GOAL OF THE EXERCISE — Write the next part of the passage below on the robot's face registration steps, picking up after its final sentence.

EXERCISE TEXT —
In Step S11, the guidance sound control section 31 controls the output of the preliminary guidance sound and causes the sound output section 21 to output the preliminary guidance sound. For example, the sound output section 21 outputs the preliminary guidance sound “Let just take a moment to recognize your face to commemorate our encounter” and outputs the preliminary guidance sound “I learn at a variety of angles.” Thus, an explanation will be given to the user to capture the face at the plurality of angles. When the user is the owner of the moving object 11, the name of the user is registered in advance, and the name of the user may be confirmed at the start of the face registration processing. Then, the sound output section 21 outputs the preliminary guidance sound “I'll show an example first!” to explain to the user that the tutorial is started, and the processing proceeds to Step S12.
In Step S12, the guidance sound control section 31 controls the output of the gesture guidance sound, and the gesture control section 32 controls the gesture driving. Thus, as described above with reference to
In Step S13, the guidance sound control section 31 controls the output of the start guidance sound and causes the sound output section 21 to output the start guidance sound. For example, the sound output section 21 outputs the start guidance sound “Do you understand? Move your face as slowly as possible like this” to explain how to move the face, and outputs the start guidance sound “All light, I'm going to start memorizing your face now” to declare that capturing of the face is to be started. Then, the sound output section 21 outputs the start guidance sound of “Stare at my face” so that the user faces the front, and then the processing proceeds to Step S14.
In Step S14, the streaming capture by the image capturing section 23 is started, and the face images are sequentially supplied from the image capturing section 23 to the feature vector extraction section 33.
In Step S15, the guidance sound control section 31 controls the output of the face direction guidance sound, and starts the output of the face direction guidance sound from the sound output section 21. Thus, the sound output section 21 starts to the output of the face direction guidance sound, for example, such as “From there, turn to the right. One, Two, Three, Four, and Five!”, “Look at my face again. Now, turn to the left. One, Two, Three, Four, and Five!”, “Look at my face again. Now, look up. One, Two, Three, Four, and Five!”, and “Look at my face again. Now, look down. One, Two, Three, Four, and Five!.”

RECORD EXCERPTS —
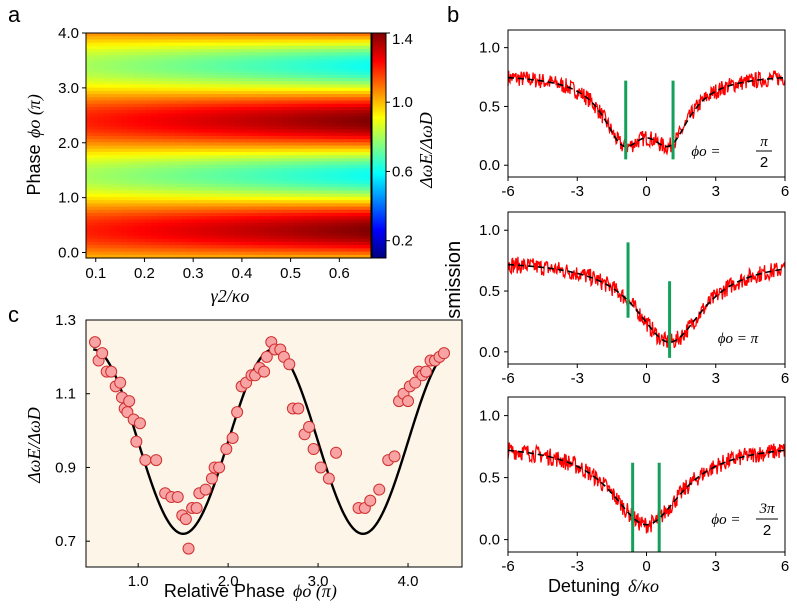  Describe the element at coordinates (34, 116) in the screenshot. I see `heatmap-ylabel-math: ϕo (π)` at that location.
--
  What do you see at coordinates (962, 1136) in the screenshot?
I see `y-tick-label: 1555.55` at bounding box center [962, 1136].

ANSWER BELOW —
In Step S16, the feature vector extraction section 33 detects the face of the user from the face images supplied from the image capturing section 23. Here, in the feature vector extraction section 33, when the size of the detected face of the user is small, it makes difficult to detect a parts point in Step S17, and thus it does not proceed to Step S17 until the face of the user having a predetermined size or larger is detected. For example, in this case, the moving object 11 is moved by driving the tire 16 so that the face image of an appropriate size can be captured.
In Step S17, the feature vector extraction section 33 detects, from the face of the user detected in Step S16, the part points that are features of the respective parts such as eyes, nose, and mouth, and estimates the direction (yaw, pitch, roll) of the face based on the parts point. Here, when an estimated face direction is out of a specified range or when the face direction cannot be estimated, the feature vector extraction section 33 does not proceed to Step S18.
In Step S18, the feature vector extraction section 33 adjusts the position using the parts point estimated in Step S17, extracts the feature vectors of the face of the user, and supplies the feature vectors to the center vector calculation section 34.
In Step S19, the face registration processing section 25 determines whether or not a face direction guidance is ended, For example, the face registration processing section 25 determines that the face direction guidance is ended when the output of the face direction guidance sound started in Step S15 is ended, that is, when all of the guidance for directing the face of the user in the right direction, the left direction, the upward direction, and the downward direction is performed.
In Step S19, when the face registration processing section 25 determines that the face direction guidance is not ended, the processing returns to Step S16, and the same processing is repeatedly performed thereafter. On the other hand, in Step S19, when the face registering processing section 25 determines that the face direction guidance is ended, the processing proceeds to Step S20.
In Step S20, the streaming capture by the image capturing section 23 is ended, and a supply of the face images from the image capturing section 23 to the feature vector extraction section 33 is stopped. At this time, the center vector calculation section 34 accumulates the plurality of feature vectors supplied from the feature vector extraction section 33 in a period in which the streaming capture is performed.
In Step S21, the center vector calculation section 34 obtains the center vector by calculating the center of the plurality of feature vectors supplied from the feature vector extraction section 33, and registers the center vector in the face database of the storage section 24.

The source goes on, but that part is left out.